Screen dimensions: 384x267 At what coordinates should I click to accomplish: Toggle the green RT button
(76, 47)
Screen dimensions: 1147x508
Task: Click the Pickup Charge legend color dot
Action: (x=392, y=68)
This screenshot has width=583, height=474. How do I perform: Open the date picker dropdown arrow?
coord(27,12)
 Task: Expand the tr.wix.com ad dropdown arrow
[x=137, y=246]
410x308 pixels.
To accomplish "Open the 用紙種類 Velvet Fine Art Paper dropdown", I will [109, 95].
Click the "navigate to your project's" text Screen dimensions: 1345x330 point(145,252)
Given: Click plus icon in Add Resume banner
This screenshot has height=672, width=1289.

________

**What to produce**. The reply must repeat all of the records precisely.

**Response for this exercise**.
Screen dimensions: 384x267 At what coordinates should I click to accomplish: Toggle the green RT button
(76, 47)
Screen dimensions: 1147x508
Task: Click the Pickup Charge legend color dot
Action: (x=392, y=68)
This screenshot has width=583, height=474. How do I perform: Open the date picker dropdown arrow?
coord(27,12)
 Task: Expand the tr.wix.com ad dropdown arrow
[x=137, y=246]
410x308 pixels.
To accomplish "Open the 用紙種類 Velvet Fine Art Paper dropdown", I will [109, 95].
Click the "navigate to your project's" text Screen dimensions: 1345x330 point(145,252)
Given: Click plus icon in Add Resume banner
This screenshot has height=672, width=1289.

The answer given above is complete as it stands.